WORK TO COMPLETE = Copy out each line from the material where the word "height" is found.

GIVEN RECORDS =
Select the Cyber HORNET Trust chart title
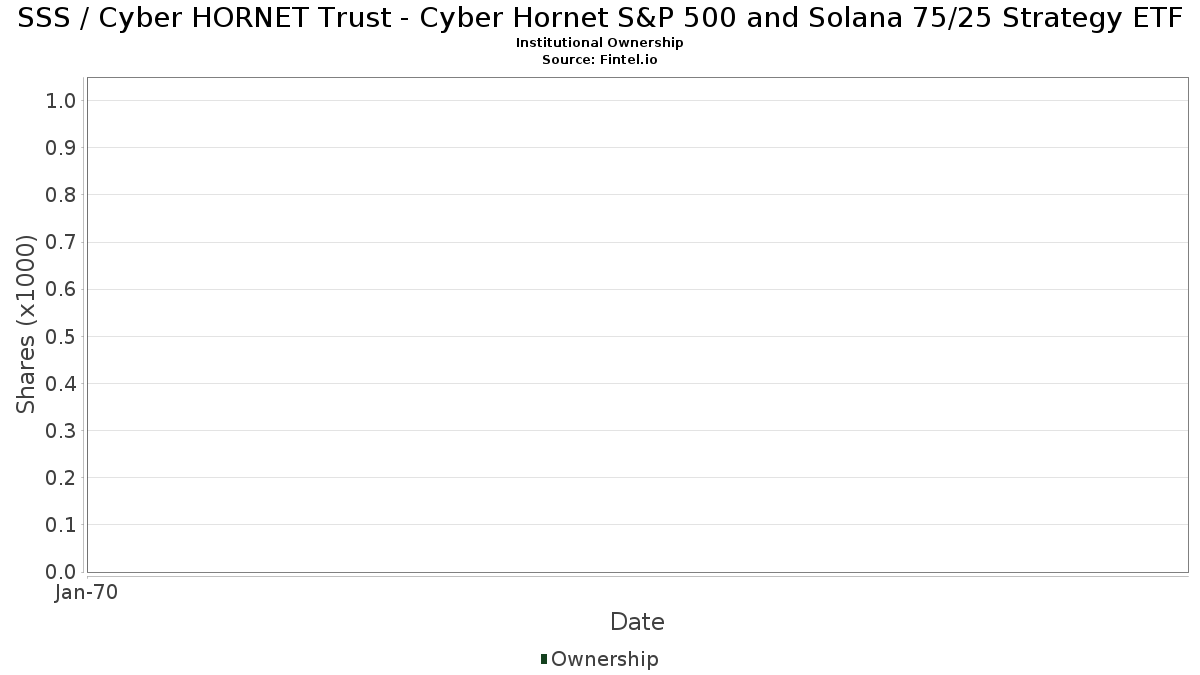tap(600, 19)
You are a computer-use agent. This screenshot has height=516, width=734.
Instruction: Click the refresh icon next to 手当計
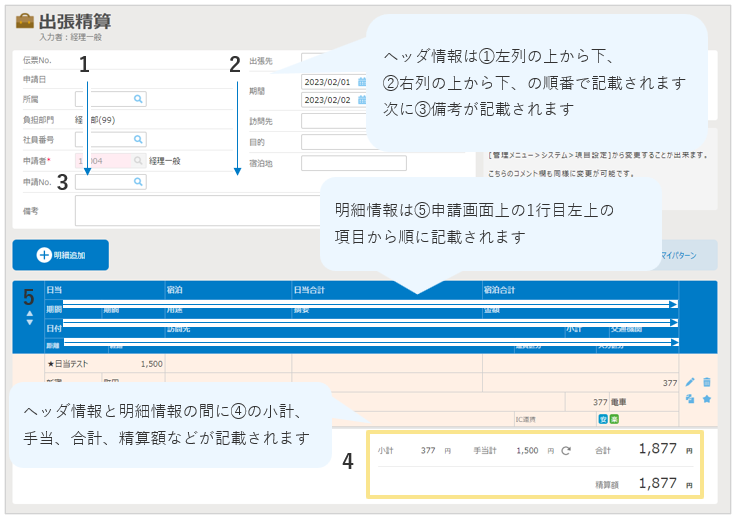[x=566, y=451]
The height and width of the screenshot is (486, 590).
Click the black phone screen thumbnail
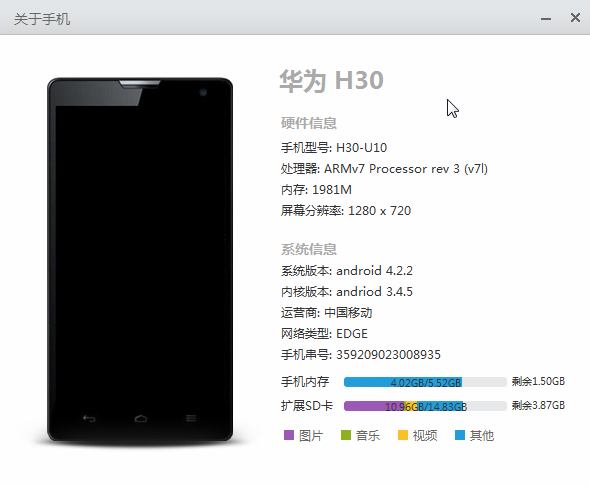140,260
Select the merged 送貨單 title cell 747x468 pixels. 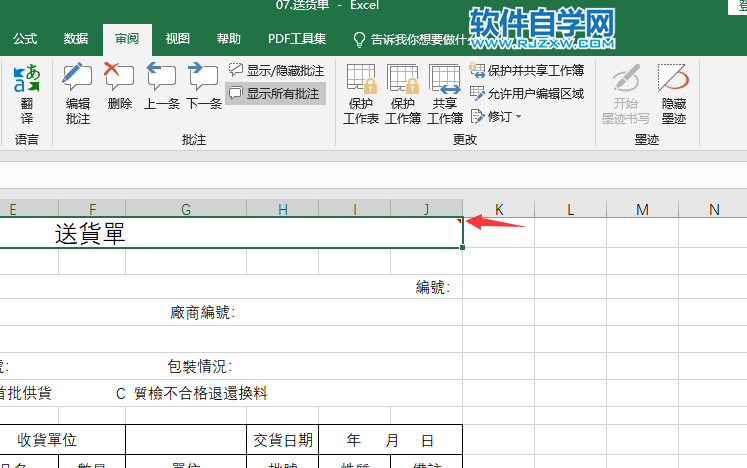click(x=232, y=233)
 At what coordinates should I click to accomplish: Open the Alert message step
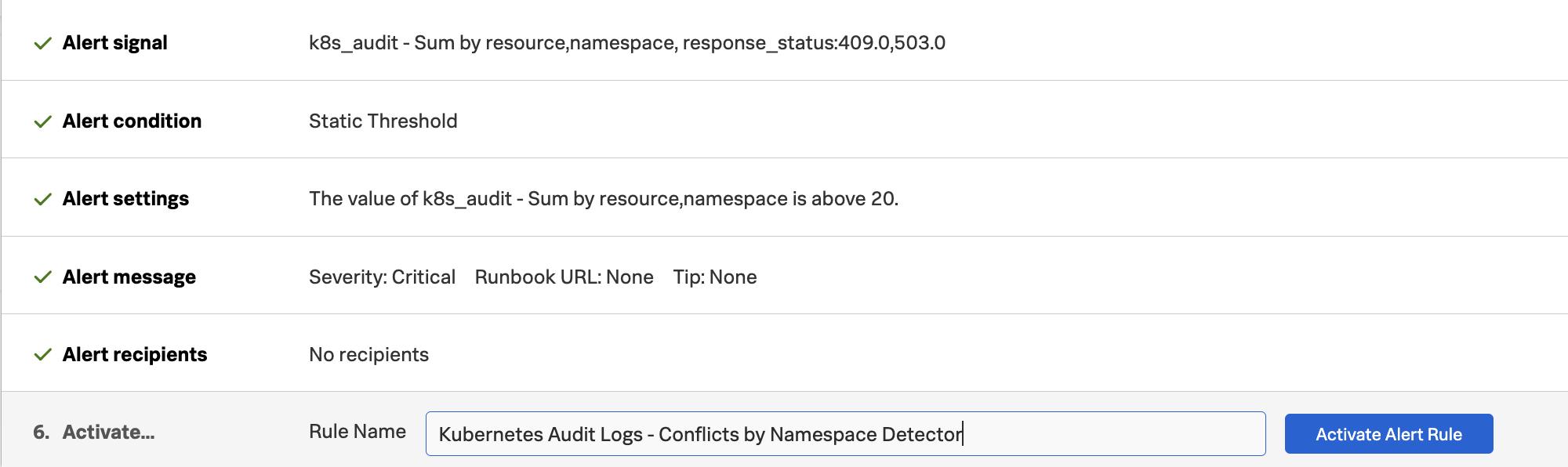pyautogui.click(x=129, y=277)
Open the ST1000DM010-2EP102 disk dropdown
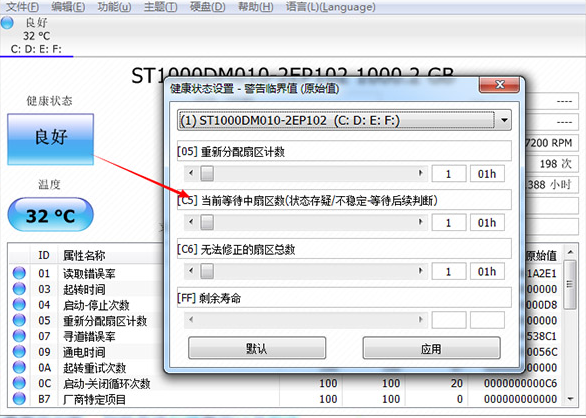586x418 pixels. [344, 120]
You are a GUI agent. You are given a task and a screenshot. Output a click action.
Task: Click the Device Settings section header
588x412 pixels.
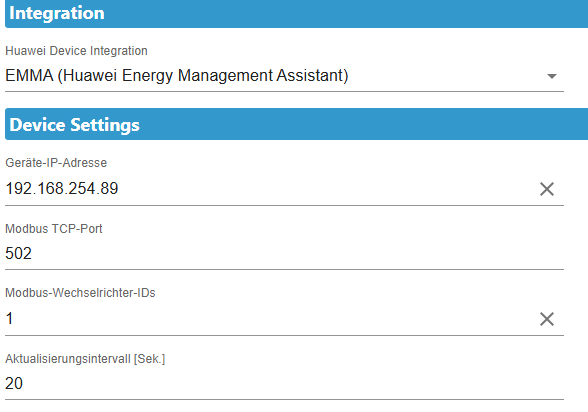click(x=297, y=124)
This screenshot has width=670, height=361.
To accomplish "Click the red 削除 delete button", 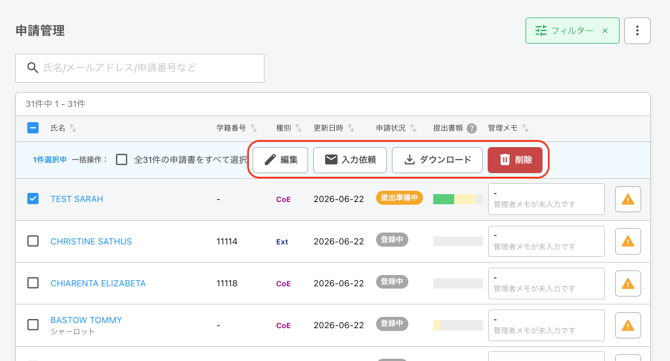I will (x=515, y=160).
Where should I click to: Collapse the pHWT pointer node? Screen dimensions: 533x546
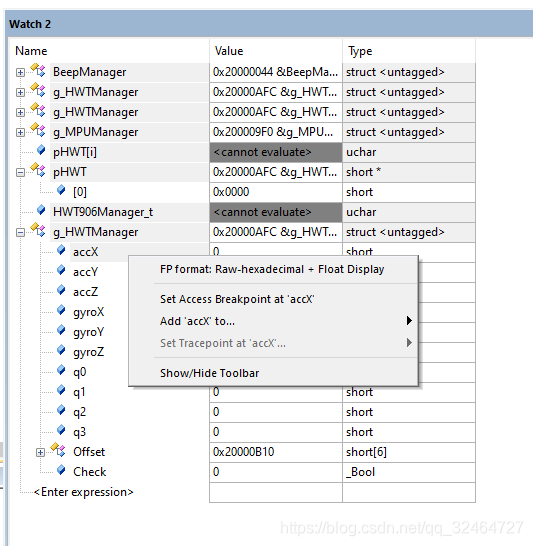[21, 172]
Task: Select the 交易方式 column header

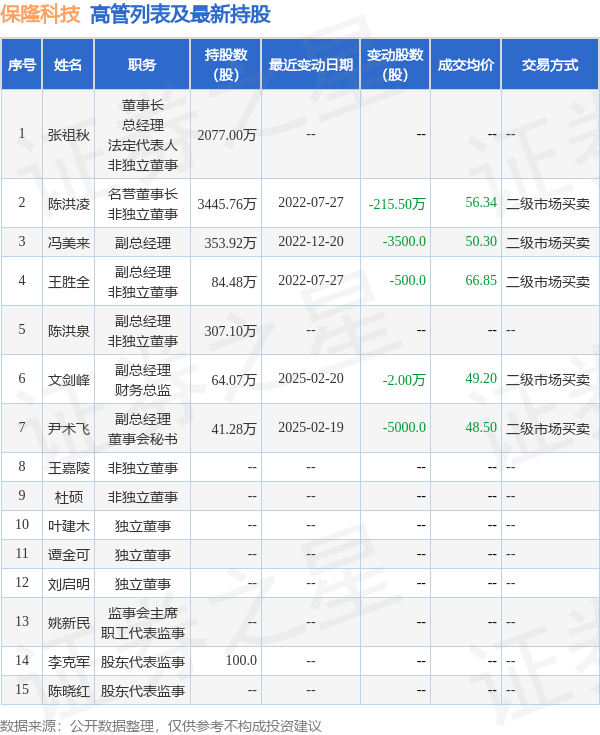Action: point(549,65)
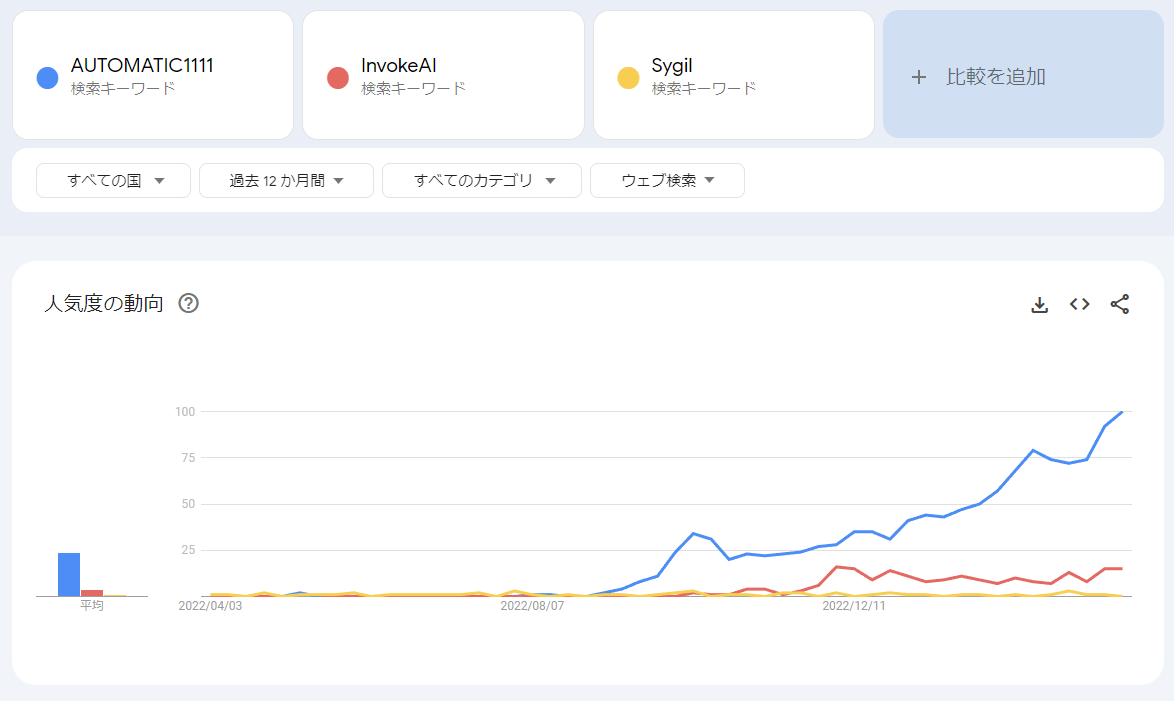Open the embed code view
1174x701 pixels.
[x=1079, y=304]
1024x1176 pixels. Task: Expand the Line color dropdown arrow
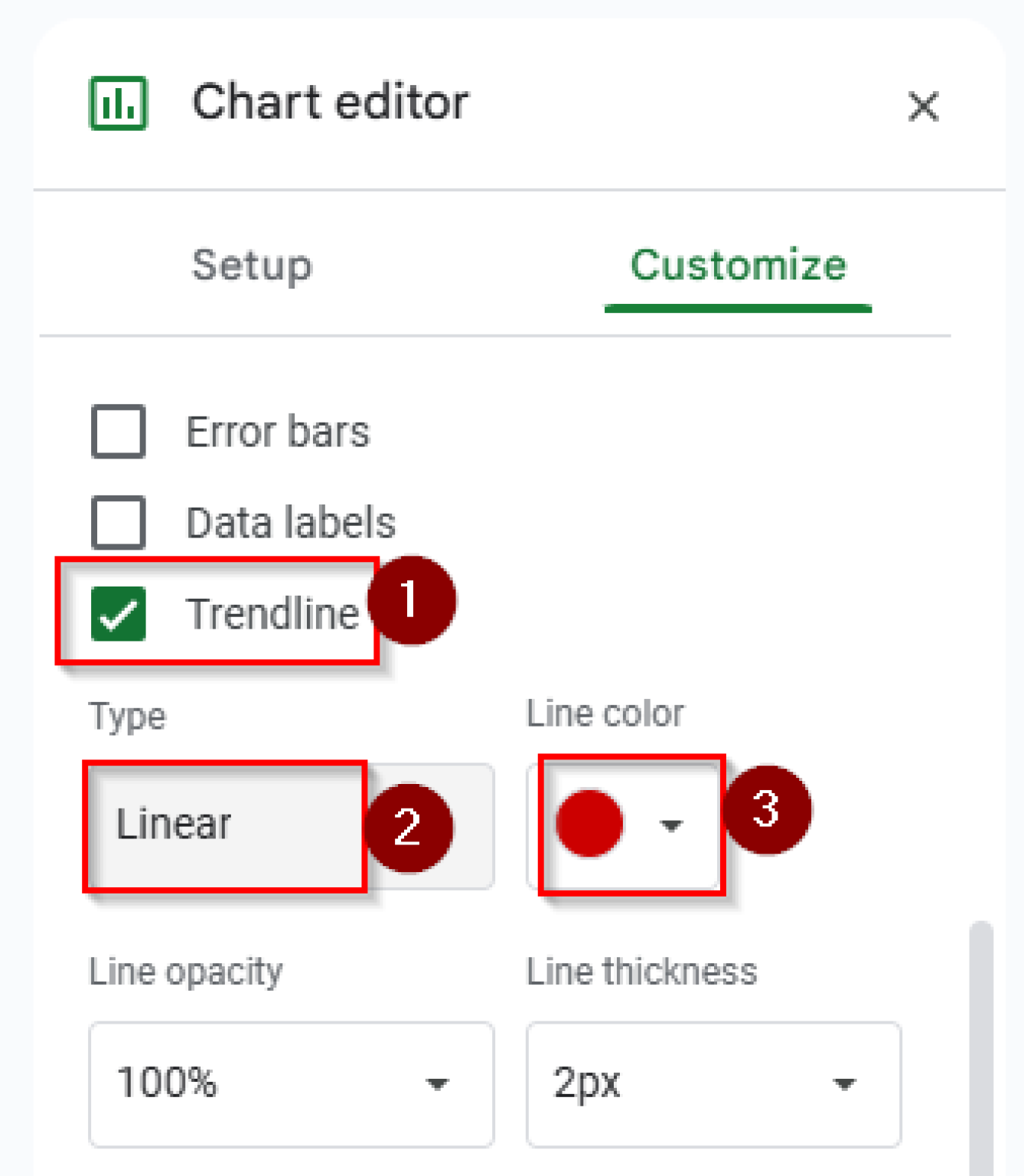pyautogui.click(x=671, y=825)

SOLUTION FOR THIS EXERCISE =
You are a computer-use agent. This screenshot has height=516, width=734.
The height and width of the screenshot is (486, 590).
This screenshot has width=670, height=361.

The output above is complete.